The Florida appearance in particular illustrated the ways in which Trump and Moore are political kindred spirits. The New York Times reported late last month that Trump, despite initially acknowledging that it was his voice on the Access Hollywood recording, has raised doubts with confidants about the tape’s authenticity. Friday evening at the Pensacola Bay Center, Trump began his big pitch for Moore by casting doubt on one of Moore’s accusers.
“So did you see what happened today? You know, the yearbook? Did you see that? There was a little mistake made,” said Trump, referring to news earlier in the day that Beverly Young Nelson, who has accused Moore of sexually assaulting her when she was 16, acknowledged that she had added a note beneath what she says is his signature in her 1977 yearbook.
“She started writing things in the yearbook,” Trump continued, in a gleeful tone, before also taking a shot at Nelson’s high-profile attorney, Gloria Allred. “Ah, what are we going to do? Gloria Allred, anytime you see her, you know something’s going wrong.” Allred, as it happens, is also currently representing Summer Zervos, a former contestant on The Apprentice who alleges Trump forcibly kissed her in 2007 and is now suing the president for defamation.
Bannon took immediate blame for Moore's loss Tuesday once the race was called. “This is a brutal reminder that candidate quality matters regardless of where you are running,” said Steven Law of the McConnell-allied super PAC Senate Leadership Fund. “Not only did Steve Bannon cost us a critical Senate seat in one of the most Republican states in the country, but he also dragged the president of the United States into his fiasco.”
Mackowiak went further. “Steve Bannon has achieved more for the Democratic Party in one month than half of the Democrats in the US Senate in a lifetime,” he said.
“Experience is a hard teacher, it gives the test first and the lesson later,” Rick Tyler, a Republican strategist, texted after Moore's defeat. “The GOP’s lesson is that it has to stand for something besides ‘winning’ otherwise it will continue to lose. All of the party’s current problems can be traced to a lack of leadership starting with the White House.”
Democrats, meanwhile, are jubilant. Reached by phone, Priorities USA strategist Symone Sanders started talking before BuzzFeed News even asked a question. “Trust black women, trust a real investment of resources, and trust excellent organizing,” she said, before moving on to the prospects for the White House agenda. “Trump's agenda was already in peril, but now it's in shambles. Instead of having to pick off three Republican senators, the margin has been narrowed and Republicans have been put on notice that the Senate and now the House is absolutely in play.”
Jones’ victory also means the Republican National Committee will have to figure out whether the Trump playbook, which is updated based on the president’s unpredictable whims, is what they want their candidates to run with long-term.

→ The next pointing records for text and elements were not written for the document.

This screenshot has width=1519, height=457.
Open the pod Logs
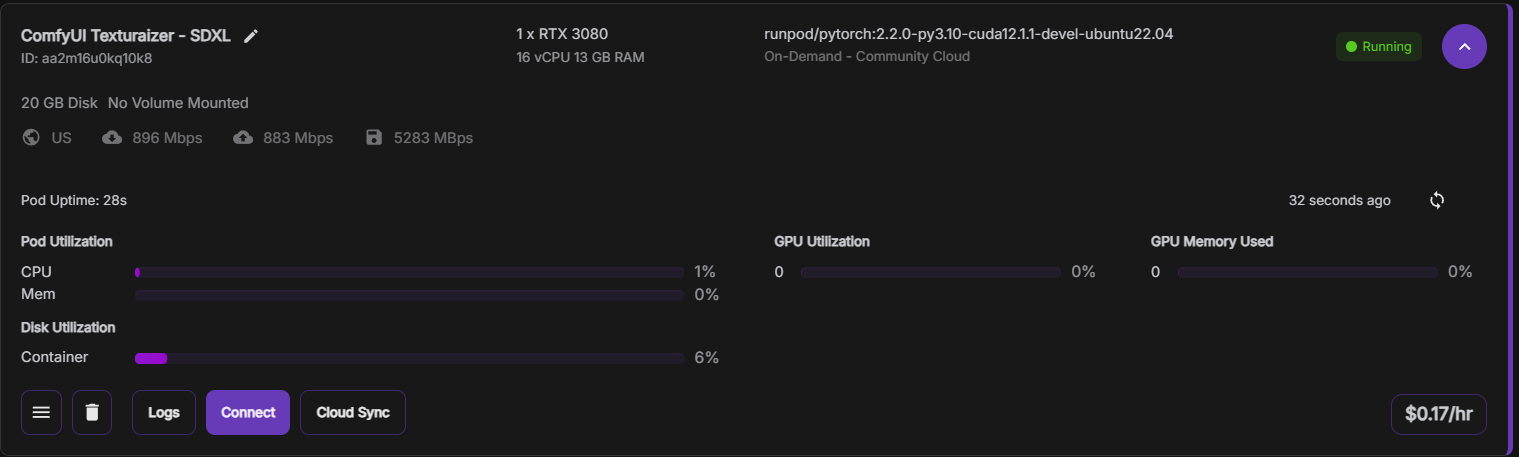[x=164, y=412]
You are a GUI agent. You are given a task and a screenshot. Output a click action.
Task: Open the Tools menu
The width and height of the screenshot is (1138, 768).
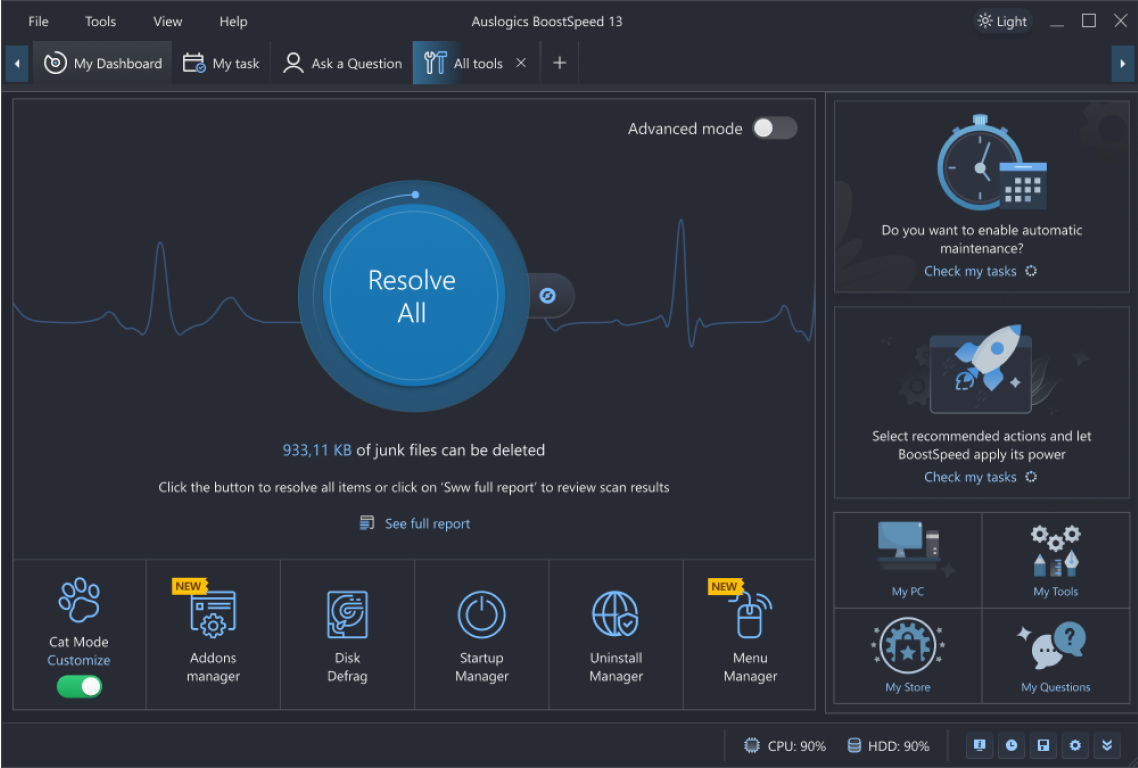99,20
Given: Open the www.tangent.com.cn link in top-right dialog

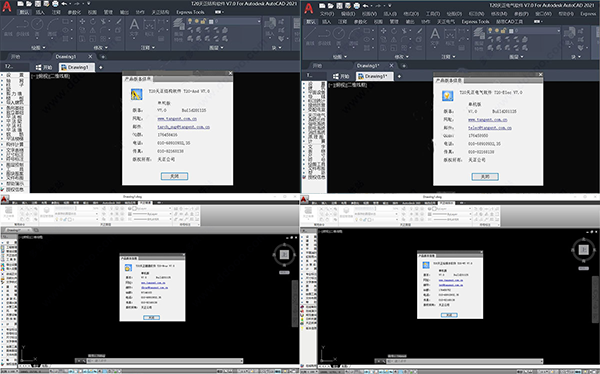Looking at the screenshot, I should coord(488,120).
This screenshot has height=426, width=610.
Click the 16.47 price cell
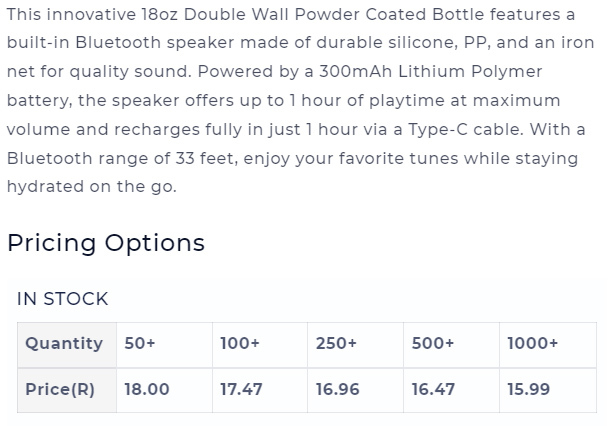(x=451, y=390)
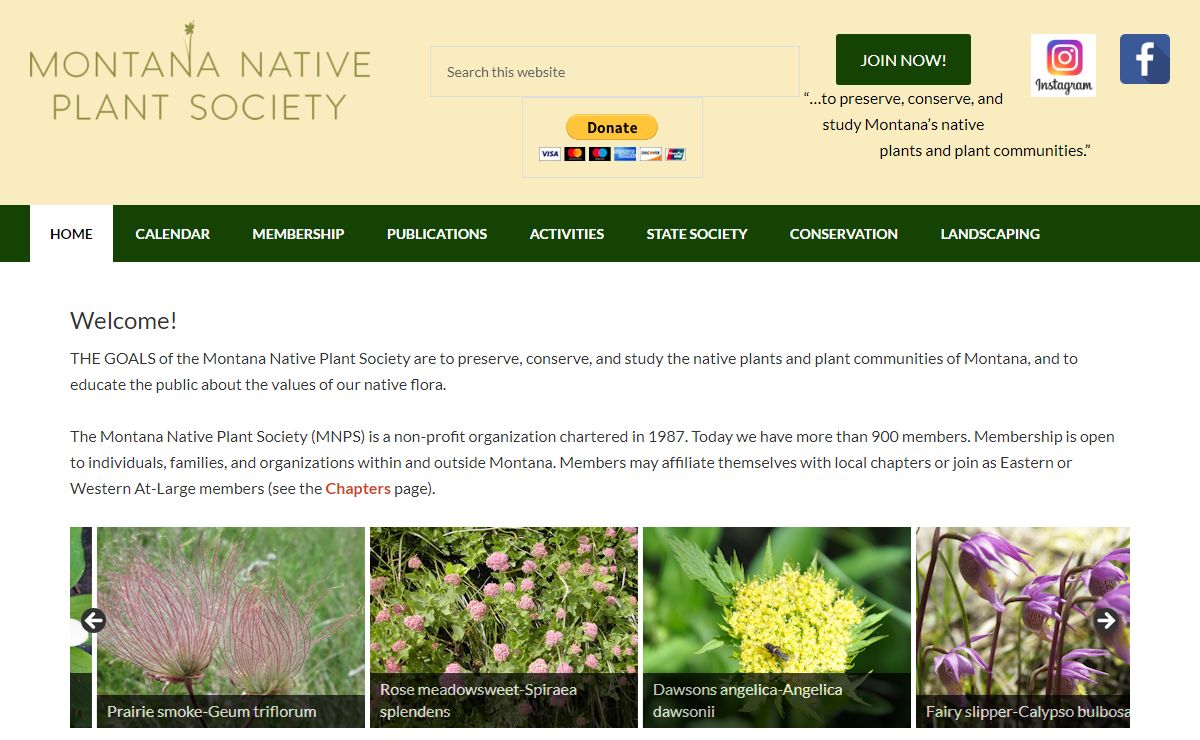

The RNC had suspended its financial support and field operation for Moore after the allegations surfaced last month, but when Trump came out last week with an unequivocal endorsement, the RNC quickly and quietly resumed its financial agreement with Moore’s campaign. That wasn’t enough to help the party hang on to a crucial Senate seat, but it will still drive questions and consternation from committee members in the months ahead.
Joyce Simmons, the RNC committeewoman from Nebraska, resigned in protest of the decision. “I strongly disagree with the recent RNC financial support directed to the Alabama Republican Party for use in the Roy Moore race,” Simmons wrote in a Monday email to colleagues.
Everhart predicted drama at the RNC’s quarterly gathering next month in Washington. “The next meeting has the potential to devolve into a fireworks show,” he said. “Is this going to be a party that stands against unacceptable candidates from time to time when the moment is bigger than an individual race or seat, or is this a party that just does whatever the president asks?"
Bill Palatucci, an RNC member from New Jersey, told BuzzFeed News he’s just glad not to have to deal with a reality where Roy Moore is a senator.
“Thank goodness that Roy Moore lost,” he said. “At least now the Republican Party won’t have that albatross hanging around its neck for the midterm elections in 2018.”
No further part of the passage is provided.